## [Input data]
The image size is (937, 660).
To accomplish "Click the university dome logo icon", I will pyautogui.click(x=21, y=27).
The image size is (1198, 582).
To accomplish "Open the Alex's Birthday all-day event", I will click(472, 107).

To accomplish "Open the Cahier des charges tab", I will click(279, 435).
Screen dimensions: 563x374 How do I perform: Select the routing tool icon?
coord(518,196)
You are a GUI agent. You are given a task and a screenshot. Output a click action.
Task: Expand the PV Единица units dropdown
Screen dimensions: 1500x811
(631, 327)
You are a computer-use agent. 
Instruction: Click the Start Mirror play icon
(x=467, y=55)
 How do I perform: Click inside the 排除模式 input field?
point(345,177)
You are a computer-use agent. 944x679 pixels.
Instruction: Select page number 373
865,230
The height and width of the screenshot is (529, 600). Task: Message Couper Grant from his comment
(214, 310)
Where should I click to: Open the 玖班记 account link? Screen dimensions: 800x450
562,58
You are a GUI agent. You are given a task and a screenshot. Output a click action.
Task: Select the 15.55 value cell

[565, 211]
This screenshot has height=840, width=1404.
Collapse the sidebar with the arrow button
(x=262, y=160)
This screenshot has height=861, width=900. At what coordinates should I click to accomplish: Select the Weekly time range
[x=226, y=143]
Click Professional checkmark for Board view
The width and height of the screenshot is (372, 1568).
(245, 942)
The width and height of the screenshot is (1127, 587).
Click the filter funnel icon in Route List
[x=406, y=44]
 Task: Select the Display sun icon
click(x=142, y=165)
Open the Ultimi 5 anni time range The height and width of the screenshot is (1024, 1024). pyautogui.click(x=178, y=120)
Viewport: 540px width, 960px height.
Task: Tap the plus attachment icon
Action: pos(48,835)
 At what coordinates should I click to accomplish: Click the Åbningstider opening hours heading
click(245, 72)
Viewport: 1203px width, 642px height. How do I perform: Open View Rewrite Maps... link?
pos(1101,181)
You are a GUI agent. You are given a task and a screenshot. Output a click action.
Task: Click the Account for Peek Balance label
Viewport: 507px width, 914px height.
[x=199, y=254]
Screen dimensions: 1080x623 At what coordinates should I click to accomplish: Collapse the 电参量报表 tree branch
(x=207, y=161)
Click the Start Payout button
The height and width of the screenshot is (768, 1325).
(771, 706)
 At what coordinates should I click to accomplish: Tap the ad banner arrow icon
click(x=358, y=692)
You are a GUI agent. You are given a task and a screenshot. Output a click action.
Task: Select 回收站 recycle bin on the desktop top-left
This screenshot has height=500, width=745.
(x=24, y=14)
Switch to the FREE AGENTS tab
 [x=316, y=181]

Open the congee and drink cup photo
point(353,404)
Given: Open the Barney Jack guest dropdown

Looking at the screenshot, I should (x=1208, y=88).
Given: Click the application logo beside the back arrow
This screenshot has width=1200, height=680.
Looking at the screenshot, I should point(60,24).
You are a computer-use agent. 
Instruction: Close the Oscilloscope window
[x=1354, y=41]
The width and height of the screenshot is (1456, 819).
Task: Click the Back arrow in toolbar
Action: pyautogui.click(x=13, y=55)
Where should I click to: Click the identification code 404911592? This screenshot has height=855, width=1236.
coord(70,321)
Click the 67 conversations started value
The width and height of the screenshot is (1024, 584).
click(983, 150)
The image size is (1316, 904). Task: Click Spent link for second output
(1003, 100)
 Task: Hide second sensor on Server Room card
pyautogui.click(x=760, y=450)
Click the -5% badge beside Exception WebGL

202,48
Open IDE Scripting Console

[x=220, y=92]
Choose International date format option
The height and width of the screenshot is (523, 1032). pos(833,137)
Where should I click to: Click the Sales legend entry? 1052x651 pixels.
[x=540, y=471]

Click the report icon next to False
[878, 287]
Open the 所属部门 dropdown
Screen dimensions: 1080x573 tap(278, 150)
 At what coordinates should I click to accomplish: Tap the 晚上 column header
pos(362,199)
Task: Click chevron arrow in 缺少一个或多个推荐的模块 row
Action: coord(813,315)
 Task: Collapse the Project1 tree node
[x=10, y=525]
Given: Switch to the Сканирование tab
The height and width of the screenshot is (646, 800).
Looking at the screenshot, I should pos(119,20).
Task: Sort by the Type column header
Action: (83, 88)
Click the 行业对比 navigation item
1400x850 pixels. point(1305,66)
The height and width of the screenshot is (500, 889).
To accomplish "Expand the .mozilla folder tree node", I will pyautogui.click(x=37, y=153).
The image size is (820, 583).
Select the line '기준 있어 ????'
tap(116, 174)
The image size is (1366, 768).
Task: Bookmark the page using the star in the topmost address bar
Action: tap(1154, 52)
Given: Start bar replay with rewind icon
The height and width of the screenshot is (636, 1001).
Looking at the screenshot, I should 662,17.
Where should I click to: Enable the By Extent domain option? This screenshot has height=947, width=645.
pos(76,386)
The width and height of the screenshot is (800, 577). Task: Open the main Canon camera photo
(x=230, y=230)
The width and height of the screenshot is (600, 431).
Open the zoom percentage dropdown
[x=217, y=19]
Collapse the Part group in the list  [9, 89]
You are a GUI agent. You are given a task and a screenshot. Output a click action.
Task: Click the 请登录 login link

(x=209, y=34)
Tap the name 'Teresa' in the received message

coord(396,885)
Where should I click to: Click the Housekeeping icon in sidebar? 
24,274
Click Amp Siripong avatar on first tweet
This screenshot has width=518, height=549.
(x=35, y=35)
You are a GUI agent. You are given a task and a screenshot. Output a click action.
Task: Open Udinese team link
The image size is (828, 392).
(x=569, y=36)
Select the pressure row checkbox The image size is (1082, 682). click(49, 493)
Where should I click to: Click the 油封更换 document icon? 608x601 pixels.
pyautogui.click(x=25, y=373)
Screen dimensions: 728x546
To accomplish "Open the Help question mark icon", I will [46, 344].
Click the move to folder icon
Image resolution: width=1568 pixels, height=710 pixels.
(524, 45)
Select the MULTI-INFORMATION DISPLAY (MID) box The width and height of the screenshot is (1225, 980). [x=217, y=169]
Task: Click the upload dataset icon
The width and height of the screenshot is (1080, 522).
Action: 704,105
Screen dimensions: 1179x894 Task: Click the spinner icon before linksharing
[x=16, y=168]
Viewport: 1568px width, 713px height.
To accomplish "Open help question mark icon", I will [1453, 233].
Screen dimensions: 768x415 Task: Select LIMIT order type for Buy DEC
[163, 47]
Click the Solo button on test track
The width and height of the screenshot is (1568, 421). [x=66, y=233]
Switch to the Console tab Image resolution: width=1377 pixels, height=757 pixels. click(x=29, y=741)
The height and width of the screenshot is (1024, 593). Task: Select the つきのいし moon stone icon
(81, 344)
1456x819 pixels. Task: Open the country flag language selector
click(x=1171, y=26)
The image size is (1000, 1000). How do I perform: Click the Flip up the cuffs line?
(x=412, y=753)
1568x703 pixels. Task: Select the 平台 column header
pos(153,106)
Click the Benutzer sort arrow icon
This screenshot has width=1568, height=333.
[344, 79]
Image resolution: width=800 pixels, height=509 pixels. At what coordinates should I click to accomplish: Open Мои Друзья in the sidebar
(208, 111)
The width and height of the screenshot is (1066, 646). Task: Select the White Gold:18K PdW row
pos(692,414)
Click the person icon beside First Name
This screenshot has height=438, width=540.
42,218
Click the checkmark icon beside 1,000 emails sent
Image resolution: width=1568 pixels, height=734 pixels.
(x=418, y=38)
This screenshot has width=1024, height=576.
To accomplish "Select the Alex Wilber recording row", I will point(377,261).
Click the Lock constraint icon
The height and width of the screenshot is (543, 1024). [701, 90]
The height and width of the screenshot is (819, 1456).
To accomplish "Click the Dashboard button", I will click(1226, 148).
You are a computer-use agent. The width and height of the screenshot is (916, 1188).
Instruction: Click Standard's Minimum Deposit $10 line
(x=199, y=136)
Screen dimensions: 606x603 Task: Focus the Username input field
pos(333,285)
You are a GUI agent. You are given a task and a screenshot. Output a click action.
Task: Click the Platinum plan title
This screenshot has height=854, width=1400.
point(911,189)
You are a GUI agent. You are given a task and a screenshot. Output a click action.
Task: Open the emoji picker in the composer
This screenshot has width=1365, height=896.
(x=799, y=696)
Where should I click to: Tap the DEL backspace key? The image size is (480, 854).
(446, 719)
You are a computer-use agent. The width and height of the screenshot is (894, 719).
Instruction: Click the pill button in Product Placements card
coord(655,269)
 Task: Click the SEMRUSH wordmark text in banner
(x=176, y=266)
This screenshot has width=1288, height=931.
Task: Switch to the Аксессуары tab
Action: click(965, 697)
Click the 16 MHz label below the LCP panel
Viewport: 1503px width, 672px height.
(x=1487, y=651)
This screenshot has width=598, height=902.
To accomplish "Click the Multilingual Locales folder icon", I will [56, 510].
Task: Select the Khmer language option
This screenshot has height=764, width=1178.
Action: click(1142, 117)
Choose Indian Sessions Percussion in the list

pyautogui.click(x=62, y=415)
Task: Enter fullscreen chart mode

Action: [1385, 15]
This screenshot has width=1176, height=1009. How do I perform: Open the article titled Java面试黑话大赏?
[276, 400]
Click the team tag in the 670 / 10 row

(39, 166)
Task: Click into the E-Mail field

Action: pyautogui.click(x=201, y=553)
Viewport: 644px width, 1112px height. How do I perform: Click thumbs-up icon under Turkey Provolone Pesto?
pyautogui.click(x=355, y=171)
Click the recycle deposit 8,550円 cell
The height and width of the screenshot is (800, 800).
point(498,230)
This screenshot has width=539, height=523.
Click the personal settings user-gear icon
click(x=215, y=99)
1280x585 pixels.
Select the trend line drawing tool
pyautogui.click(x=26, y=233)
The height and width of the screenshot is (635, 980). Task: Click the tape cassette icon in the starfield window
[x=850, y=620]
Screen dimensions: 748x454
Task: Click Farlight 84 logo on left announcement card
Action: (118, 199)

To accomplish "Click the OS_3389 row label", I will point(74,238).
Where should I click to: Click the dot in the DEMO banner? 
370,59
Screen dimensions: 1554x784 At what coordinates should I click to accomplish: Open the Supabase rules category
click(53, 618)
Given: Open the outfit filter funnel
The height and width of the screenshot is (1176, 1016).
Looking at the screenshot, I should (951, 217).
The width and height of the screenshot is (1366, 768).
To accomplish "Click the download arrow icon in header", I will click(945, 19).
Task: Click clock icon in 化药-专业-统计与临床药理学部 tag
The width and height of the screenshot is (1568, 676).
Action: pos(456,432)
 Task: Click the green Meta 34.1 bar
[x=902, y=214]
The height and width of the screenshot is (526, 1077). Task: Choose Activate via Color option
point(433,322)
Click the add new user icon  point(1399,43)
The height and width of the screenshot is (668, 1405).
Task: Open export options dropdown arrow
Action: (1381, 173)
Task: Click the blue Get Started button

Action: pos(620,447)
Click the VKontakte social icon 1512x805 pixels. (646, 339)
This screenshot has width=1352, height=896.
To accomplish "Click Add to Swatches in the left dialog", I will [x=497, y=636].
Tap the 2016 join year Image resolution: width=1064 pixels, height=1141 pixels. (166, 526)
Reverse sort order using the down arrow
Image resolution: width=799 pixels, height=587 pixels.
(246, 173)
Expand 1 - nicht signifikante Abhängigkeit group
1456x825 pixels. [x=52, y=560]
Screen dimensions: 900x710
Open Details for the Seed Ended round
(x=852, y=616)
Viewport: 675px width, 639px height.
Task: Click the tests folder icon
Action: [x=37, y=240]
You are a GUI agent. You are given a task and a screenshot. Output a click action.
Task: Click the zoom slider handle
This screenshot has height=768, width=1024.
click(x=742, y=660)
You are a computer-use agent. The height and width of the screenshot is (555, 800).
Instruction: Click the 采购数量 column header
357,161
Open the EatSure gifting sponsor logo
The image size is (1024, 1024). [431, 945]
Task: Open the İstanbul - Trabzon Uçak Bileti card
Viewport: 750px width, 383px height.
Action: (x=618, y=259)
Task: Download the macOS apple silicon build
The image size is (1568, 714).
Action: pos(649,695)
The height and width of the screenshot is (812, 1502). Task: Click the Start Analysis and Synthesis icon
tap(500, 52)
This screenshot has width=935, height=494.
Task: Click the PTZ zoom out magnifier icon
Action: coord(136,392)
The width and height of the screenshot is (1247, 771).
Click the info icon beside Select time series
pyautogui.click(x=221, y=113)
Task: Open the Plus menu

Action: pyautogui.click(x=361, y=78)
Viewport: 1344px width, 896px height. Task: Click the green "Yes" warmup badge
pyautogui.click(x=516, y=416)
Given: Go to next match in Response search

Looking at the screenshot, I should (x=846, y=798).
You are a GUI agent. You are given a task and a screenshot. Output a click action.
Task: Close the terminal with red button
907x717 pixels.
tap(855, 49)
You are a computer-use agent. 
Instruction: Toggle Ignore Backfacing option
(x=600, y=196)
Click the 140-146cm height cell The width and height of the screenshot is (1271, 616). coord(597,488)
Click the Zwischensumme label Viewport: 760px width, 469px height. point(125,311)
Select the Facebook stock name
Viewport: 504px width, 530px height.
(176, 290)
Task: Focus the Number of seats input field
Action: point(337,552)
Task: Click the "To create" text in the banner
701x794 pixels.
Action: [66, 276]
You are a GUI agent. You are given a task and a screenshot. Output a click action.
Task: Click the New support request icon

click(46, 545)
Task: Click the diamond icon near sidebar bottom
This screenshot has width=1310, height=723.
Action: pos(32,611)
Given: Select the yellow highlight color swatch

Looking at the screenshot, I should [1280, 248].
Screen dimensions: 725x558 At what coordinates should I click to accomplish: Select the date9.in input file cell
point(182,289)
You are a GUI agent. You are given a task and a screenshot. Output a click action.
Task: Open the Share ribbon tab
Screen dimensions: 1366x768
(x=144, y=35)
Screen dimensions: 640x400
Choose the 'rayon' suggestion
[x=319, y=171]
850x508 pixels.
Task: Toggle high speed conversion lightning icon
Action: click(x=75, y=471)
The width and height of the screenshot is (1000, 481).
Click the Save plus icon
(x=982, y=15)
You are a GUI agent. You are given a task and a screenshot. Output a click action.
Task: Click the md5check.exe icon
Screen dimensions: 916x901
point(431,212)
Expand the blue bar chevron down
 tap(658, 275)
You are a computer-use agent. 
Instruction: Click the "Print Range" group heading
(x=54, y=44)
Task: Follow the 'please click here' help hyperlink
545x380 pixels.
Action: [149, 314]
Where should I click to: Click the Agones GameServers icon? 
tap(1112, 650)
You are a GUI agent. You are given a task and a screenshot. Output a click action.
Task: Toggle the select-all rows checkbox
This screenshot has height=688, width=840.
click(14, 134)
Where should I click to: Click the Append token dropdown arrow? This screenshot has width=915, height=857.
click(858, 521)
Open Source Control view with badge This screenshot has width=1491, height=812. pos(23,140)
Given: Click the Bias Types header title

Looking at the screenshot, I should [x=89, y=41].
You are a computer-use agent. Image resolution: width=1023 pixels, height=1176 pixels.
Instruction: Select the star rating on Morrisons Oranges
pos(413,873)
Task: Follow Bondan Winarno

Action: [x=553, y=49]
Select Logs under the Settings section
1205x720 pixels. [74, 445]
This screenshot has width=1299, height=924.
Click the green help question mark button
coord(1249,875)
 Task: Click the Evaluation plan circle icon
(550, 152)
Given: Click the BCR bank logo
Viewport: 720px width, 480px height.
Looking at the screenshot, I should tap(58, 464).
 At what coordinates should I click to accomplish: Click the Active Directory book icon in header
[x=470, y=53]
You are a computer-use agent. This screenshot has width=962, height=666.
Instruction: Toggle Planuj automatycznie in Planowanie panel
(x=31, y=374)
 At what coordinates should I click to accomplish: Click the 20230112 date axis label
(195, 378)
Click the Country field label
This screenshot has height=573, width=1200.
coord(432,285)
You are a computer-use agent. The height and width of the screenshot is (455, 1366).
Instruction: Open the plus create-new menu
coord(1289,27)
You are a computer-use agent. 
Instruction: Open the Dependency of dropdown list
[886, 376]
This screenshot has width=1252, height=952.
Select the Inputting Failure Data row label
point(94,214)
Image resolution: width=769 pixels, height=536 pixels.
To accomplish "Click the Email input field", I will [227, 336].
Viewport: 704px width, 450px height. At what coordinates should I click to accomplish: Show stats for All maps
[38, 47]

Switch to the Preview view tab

## [Exercise prompt]
I need every line of the data that has the word "checkmark"; please list them.

## [Response to the exercise]
Click Professional checkmark for Board view
Click the checkmark icon beside 1,000 emails sent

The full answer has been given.